- _Task_
In the listing below, replace every occurrence of "computer-use agent" with "screen-control agent". Reproduce every other part of the listing unchanged.

==*==

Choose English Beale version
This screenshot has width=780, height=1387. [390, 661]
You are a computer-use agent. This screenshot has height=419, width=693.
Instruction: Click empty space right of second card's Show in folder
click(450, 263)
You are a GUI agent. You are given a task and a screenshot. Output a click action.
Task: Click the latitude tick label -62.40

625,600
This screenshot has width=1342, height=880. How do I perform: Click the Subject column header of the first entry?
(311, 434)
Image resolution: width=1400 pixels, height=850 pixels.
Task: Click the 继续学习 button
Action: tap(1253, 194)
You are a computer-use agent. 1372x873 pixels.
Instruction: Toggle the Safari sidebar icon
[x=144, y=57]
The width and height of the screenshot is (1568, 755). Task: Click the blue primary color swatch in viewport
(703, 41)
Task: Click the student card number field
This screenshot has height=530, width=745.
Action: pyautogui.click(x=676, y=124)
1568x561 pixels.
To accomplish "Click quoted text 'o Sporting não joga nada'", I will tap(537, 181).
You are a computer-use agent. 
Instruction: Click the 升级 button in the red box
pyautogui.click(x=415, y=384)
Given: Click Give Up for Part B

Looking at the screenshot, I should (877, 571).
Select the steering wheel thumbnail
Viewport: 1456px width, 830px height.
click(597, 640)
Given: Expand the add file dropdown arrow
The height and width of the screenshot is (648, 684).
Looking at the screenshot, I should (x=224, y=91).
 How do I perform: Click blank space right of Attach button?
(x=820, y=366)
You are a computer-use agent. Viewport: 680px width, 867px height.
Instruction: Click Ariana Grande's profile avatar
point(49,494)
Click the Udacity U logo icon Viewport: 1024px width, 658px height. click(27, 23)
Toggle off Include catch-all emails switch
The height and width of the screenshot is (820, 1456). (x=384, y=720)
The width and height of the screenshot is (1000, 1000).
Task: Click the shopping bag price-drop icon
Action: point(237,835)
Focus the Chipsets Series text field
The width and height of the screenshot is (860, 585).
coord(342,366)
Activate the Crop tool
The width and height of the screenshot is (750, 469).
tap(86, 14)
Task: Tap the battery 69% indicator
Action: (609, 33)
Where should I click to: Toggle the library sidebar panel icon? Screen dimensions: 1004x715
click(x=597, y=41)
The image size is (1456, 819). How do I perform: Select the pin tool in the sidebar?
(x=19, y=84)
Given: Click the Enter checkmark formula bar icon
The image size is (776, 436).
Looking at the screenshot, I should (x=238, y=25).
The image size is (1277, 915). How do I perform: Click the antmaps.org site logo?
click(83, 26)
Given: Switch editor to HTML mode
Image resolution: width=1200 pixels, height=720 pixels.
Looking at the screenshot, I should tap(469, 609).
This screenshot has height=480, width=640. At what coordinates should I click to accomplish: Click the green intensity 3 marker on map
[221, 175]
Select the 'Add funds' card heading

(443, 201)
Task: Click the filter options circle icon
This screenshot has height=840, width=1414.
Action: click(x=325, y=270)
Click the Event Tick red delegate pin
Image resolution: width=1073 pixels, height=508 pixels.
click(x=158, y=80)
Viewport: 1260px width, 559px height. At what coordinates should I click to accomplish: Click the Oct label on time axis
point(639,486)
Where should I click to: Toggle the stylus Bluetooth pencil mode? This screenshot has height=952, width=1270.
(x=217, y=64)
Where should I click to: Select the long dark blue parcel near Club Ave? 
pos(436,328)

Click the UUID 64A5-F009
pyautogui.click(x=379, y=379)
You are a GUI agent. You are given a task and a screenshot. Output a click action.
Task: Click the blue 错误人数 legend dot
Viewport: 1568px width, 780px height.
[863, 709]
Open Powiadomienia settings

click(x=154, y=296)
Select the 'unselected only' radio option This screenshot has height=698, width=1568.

==*==

- _Right answer_
Choose English Beale version
This screenshot has width=780, height=1387. [390, 661]
You are a screen-control agent. This screenshot has height=419, width=693.
Instruction: Click empty space right of second card's Show in folder
click(450, 263)
You are a GUI agent. You are given a task and a screenshot. Output a click action.
Task: Click the latitude tick label -62.40

625,600
This screenshot has width=1342, height=880. How do I perform: Click the Subject column header of the first entry?
(311, 434)
Image resolution: width=1400 pixels, height=850 pixels.
Task: Click the 继续学习 button
Action: tap(1253, 194)
You are a screen-control agent. 1372x873 pixels.
Instruction: Toggle the Safari sidebar icon
[x=144, y=57]
The width and height of the screenshot is (1568, 755). Task: Click the blue primary color swatch in viewport
(703, 41)
Task: Click the student card number field
This screenshot has height=530, width=745.
Action: pyautogui.click(x=676, y=124)
1568x561 pixels.
To accomplish "Click quoted text 'o Sporting não joga nada'", I will tap(537, 181).
You are a screen-control agent. 
Instruction: Click the 升级 button in the red box
pyautogui.click(x=415, y=384)
Given: Click Give Up for Part B

Looking at the screenshot, I should (877, 571).
Select the steering wheel thumbnail
Viewport: 1456px width, 830px height.
click(597, 640)
Given: Expand the add file dropdown arrow
The height and width of the screenshot is (648, 684).
Looking at the screenshot, I should (x=224, y=91).
 How do I perform: Click blank space right of Attach button?
(x=820, y=366)
You are a screen-control agent. Viewport: 680px width, 867px height.
Instruction: Click Ariana Grande's profile avatar
point(49,494)
Click the Udacity U logo icon Viewport: 1024px width, 658px height. click(27, 23)
Toggle off Include catch-all emails switch
The height and width of the screenshot is (820, 1456). (x=384, y=720)
The width and height of the screenshot is (1000, 1000).
Task: Click the shopping bag price-drop icon
Action: point(237,835)
Focus the Chipsets Series text field
The width and height of the screenshot is (860, 585).
coord(342,366)
Activate the Crop tool
The width and height of the screenshot is (750, 469).
tap(86, 14)
Task: Tap the battery 69% indicator
Action: (609, 33)
Where should I click to: Toggle the library sidebar panel icon? Screen dimensions: 1004x715
click(x=597, y=41)
The image size is (1456, 819). How do I perform: Select the pin tool in the sidebar?
(x=19, y=84)
Given: Click the Enter checkmark formula bar icon
The image size is (776, 436).
Looking at the screenshot, I should (x=238, y=25).
The image size is (1277, 915). How do I perform: Click the antmaps.org site logo?
click(83, 26)
Given: Switch editor to HTML mode
Image resolution: width=1200 pixels, height=720 pixels.
Looking at the screenshot, I should tap(469, 609).
This screenshot has height=480, width=640. At what coordinates should I click to accomplish: Click the green intensity 3 marker on map
[221, 175]
Select the 'Add funds' card heading

(443, 201)
Task: Click the filter options circle icon
This screenshot has height=840, width=1414.
Action: click(x=325, y=270)
Click the Event Tick red delegate pin
Image resolution: width=1073 pixels, height=508 pixels.
click(x=158, y=80)
Viewport: 1260px width, 559px height. At what coordinates should I click to accomplish: Click the Oct label on time axis
point(639,486)
Where should I click to: Toggle the stylus Bluetooth pencil mode? This screenshot has height=952, width=1270.
(x=217, y=64)
Where should I click to: Select the long dark blue parcel near Club Ave? 
pos(436,328)

Click the UUID 64A5-F009
pyautogui.click(x=379, y=379)
You are a GUI agent. You are given a task and a screenshot. Output a click action.
Task: Click the blue 错误人数 legend dot
Viewport: 1568px width, 780px height.
[863, 709]
Open Powiadomienia settings

click(x=154, y=296)
Select the 'unselected only' radio option This screenshot has height=698, width=1568.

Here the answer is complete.